Policiales en Cuyo

La pareja que se casó, juró amarse “hasta que la muerte los separe” y falleció horas después

Habían soñado una vida juntos. Enamorados, después de un apasionado noviazgo, decidieron pasar por el altar para dar el sí. Se amaban y querían celebrar la unión frente a todos sus seres queridos. Y así lo hicieron. En febrero de 1965 se casaron, jurando permanecer juntos “en la salud y la enfermedad, hasta que la muerte se interpusiera en su camino”. Todo sin pensar que pronto una terrible tragedia acabaría con sus sueños y anhelos. 

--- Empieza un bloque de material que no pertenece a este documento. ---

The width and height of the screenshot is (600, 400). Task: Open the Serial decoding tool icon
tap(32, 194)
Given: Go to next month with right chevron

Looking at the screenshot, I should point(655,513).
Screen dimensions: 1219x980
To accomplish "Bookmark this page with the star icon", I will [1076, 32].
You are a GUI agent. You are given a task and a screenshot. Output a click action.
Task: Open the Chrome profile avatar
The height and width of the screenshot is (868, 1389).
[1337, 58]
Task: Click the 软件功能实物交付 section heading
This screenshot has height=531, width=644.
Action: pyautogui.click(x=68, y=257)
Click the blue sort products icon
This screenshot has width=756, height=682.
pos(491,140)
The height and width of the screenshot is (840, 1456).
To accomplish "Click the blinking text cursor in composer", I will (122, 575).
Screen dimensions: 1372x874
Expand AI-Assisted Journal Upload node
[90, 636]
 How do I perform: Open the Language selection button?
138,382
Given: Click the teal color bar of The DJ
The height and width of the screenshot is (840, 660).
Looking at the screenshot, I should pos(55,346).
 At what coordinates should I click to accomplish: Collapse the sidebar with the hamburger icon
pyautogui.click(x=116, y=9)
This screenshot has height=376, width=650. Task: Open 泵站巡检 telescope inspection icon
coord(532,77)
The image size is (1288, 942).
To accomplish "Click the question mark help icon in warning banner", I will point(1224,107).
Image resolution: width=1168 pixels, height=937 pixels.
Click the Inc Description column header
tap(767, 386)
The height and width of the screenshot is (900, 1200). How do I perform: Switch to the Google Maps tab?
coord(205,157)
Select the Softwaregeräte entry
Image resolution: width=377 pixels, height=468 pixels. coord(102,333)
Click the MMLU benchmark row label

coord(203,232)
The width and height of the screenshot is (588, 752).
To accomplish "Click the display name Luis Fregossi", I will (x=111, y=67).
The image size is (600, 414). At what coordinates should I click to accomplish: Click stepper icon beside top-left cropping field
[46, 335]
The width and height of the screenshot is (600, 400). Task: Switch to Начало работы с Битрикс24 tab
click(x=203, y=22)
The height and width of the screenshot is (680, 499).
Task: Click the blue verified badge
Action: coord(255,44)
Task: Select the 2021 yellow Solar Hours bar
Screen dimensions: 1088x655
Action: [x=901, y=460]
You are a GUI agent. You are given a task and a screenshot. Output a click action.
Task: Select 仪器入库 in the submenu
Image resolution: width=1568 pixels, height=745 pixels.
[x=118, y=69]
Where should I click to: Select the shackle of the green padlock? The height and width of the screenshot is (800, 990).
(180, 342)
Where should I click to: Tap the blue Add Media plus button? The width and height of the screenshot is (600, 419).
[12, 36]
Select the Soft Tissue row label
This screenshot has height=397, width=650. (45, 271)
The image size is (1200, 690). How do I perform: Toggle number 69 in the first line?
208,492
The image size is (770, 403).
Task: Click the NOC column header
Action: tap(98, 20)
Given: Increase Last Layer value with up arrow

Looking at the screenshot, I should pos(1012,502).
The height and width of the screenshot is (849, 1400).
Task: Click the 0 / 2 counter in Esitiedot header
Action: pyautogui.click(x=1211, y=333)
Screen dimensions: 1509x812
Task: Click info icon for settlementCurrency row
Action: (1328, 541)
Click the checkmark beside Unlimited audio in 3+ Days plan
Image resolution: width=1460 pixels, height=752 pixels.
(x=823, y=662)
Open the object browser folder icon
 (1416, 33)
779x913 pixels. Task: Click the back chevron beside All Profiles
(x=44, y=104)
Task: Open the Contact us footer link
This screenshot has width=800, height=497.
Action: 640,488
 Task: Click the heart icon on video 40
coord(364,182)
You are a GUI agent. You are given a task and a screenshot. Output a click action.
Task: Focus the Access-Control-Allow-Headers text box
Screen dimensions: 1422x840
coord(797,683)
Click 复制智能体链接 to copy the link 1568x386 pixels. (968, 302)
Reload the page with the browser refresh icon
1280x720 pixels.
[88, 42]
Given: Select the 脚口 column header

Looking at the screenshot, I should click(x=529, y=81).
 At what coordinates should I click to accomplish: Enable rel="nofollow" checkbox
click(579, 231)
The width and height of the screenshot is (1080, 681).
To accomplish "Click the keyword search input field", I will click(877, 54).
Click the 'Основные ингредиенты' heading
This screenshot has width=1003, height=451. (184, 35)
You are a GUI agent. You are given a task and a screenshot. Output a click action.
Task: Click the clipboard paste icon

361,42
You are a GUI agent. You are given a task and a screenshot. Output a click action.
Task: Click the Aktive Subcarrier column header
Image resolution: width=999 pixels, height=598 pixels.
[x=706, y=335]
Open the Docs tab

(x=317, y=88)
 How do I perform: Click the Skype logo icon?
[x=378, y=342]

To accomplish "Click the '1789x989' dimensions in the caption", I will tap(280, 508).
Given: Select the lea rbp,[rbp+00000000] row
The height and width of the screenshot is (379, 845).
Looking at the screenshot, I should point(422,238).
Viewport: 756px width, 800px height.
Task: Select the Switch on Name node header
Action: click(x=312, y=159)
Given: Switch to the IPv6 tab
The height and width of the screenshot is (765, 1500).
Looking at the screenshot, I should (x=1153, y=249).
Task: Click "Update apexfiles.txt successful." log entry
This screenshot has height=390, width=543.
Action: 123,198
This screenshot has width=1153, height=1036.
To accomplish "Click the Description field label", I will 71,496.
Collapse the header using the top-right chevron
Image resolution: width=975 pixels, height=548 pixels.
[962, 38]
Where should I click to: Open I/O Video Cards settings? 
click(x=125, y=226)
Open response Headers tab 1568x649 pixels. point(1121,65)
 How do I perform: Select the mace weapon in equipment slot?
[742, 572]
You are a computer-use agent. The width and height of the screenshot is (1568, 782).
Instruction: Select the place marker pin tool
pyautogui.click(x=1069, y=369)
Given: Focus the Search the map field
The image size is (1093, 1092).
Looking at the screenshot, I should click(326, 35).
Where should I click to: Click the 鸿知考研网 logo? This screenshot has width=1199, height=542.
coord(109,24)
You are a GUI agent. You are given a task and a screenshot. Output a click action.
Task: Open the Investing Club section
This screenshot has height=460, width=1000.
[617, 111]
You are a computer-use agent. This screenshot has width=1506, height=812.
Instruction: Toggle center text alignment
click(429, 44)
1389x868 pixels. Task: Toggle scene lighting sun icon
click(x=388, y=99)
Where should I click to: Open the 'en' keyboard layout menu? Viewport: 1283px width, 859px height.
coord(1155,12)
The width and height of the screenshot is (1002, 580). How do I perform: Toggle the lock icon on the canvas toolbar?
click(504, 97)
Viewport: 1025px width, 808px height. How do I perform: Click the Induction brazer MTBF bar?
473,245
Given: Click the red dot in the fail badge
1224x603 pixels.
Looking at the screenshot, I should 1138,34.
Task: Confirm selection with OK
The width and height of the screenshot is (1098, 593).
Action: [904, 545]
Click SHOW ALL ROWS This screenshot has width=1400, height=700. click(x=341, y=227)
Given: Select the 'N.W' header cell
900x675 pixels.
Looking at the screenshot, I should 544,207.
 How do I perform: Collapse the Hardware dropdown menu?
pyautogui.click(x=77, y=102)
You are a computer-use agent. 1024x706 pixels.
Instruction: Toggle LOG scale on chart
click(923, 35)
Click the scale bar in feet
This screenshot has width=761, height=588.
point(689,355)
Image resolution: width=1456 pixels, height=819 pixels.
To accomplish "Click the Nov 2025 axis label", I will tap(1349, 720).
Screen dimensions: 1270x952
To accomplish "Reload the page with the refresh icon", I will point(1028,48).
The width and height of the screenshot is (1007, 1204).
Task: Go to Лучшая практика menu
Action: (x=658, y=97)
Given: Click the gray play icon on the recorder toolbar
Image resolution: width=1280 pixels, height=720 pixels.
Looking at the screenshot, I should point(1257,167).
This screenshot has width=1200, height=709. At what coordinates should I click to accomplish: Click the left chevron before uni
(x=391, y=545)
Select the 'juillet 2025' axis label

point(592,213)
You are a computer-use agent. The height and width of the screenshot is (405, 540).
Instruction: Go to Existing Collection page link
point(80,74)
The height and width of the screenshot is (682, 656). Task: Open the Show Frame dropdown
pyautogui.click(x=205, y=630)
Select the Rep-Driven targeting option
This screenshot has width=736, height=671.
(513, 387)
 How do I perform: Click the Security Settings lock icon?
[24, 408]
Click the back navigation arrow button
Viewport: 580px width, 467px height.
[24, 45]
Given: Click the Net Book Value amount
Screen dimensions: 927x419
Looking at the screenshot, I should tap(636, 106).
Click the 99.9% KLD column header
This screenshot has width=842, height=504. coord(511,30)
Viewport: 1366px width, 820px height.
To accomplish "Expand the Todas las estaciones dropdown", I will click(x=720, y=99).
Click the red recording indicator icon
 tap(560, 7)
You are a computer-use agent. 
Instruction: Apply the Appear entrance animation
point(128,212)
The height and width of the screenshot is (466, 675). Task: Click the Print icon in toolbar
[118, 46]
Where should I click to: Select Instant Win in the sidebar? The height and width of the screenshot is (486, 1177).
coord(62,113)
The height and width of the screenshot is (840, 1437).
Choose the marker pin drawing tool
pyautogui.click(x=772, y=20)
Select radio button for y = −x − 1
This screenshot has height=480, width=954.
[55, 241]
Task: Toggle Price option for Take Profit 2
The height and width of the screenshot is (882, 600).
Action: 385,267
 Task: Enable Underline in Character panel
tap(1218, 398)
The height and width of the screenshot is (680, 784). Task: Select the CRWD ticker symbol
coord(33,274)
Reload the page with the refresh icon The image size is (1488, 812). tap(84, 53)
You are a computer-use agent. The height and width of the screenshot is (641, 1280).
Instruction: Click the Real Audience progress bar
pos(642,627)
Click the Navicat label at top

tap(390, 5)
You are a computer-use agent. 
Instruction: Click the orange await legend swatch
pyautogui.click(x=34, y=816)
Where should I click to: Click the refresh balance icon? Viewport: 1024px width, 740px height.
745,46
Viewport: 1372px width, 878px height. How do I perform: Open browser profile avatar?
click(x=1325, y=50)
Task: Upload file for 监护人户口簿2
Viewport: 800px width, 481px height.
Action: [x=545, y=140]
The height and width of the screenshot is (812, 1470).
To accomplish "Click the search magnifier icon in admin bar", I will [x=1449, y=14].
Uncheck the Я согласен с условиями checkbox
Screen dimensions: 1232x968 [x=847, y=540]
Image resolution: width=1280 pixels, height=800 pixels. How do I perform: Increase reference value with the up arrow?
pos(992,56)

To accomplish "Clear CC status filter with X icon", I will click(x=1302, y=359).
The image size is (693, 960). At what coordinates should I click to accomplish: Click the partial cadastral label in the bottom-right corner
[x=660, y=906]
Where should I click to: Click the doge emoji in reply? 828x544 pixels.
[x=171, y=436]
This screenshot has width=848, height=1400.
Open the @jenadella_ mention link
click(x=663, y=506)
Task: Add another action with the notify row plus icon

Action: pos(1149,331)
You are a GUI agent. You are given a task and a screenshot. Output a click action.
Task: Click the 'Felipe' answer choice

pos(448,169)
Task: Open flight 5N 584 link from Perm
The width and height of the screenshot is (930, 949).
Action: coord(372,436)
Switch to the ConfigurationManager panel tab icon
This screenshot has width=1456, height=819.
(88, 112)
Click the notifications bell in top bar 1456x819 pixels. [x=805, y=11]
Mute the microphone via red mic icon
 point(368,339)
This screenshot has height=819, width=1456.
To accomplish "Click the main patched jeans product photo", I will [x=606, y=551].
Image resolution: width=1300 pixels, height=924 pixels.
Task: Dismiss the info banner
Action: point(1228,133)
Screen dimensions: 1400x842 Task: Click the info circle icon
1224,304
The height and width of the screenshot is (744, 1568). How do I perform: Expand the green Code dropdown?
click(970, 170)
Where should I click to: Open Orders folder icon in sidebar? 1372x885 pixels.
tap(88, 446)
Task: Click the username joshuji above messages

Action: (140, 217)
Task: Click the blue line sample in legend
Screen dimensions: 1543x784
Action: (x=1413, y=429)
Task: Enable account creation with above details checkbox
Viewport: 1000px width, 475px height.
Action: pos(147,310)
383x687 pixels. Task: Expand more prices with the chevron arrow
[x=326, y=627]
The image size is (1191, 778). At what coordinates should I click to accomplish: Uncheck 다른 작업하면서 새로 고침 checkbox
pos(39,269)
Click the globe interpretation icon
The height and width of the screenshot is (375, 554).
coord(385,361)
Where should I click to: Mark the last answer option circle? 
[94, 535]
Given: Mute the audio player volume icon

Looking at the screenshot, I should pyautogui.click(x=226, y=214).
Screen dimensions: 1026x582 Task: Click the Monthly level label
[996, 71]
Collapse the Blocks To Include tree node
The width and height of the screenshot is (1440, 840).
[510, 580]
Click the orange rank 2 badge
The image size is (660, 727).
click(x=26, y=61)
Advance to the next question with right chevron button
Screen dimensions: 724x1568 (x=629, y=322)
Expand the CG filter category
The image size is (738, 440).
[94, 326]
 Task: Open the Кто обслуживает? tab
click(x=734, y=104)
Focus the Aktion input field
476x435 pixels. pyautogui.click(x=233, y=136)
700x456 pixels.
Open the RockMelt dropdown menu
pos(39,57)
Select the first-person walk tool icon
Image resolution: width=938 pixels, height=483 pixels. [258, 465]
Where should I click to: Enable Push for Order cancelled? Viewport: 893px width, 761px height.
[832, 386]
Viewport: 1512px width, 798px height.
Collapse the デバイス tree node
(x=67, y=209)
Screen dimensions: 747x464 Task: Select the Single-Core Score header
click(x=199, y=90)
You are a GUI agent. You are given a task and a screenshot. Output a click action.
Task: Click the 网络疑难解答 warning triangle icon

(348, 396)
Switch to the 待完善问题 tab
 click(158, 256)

Al día siguiente, se subieron a la moto que tenían y salieron a dar una vuelta por San Martín, antes del almuerzo que habían planificado. Cuando llegaron a la esquina de Libertador y Rawson, conocida como la de ‘Pico’, fueron arrollados por un camión, que los arrastró varios metros. Por la violencia del impacto, Santos Alberto Escalona, de 26 años, falleció en el acto, mientras que Argentina Rosa Castro, de 21, fue trasladada en grave estado hasta el hospital donde falleció horas después. 

El choque ocurrió sobre las 12.30, cuando el conductor de un tanque con acoplado que transportaba unos 18 mil litros de vino no pudo impedir el siniestro. El joven murió de inmediato al quedar aprisionado entre los restos de la moto y el camión, mientras que la chica salió despedida, causando su caída la fractura de ambas piernas y lesiones de consideración en la cabeza. Falleció en horas de la tarde de esa jornada marcada por el dolor.  

El lugar se llenó de gente que no salía de su asombro. Sobre todo al saber quiénes eran los involucrados. Es que resultaba increíble que la pareja que horas antes se había jurado amor eterno, se topara con la muerte en su camino. Poco después comenzaron a llegar allegados, protagonizando escenas desgarradoras, según los reportes de la época. 

El camionero, de 56 años, fue trasladado hasta la comisaría para cumplir con los protocolos de rigor. 
Los cuerpos de la pareja llegaron hasta la morgue donde luego de las correspondientes autopsias fueron entregados a sus familias para ser sepultados. Todo esto, lejísimos de la felicidad soñada, de los buenos augurios, del deseo de formar una familia por parte de dos jóvenes a los que la vida les hizo una pésima jugada.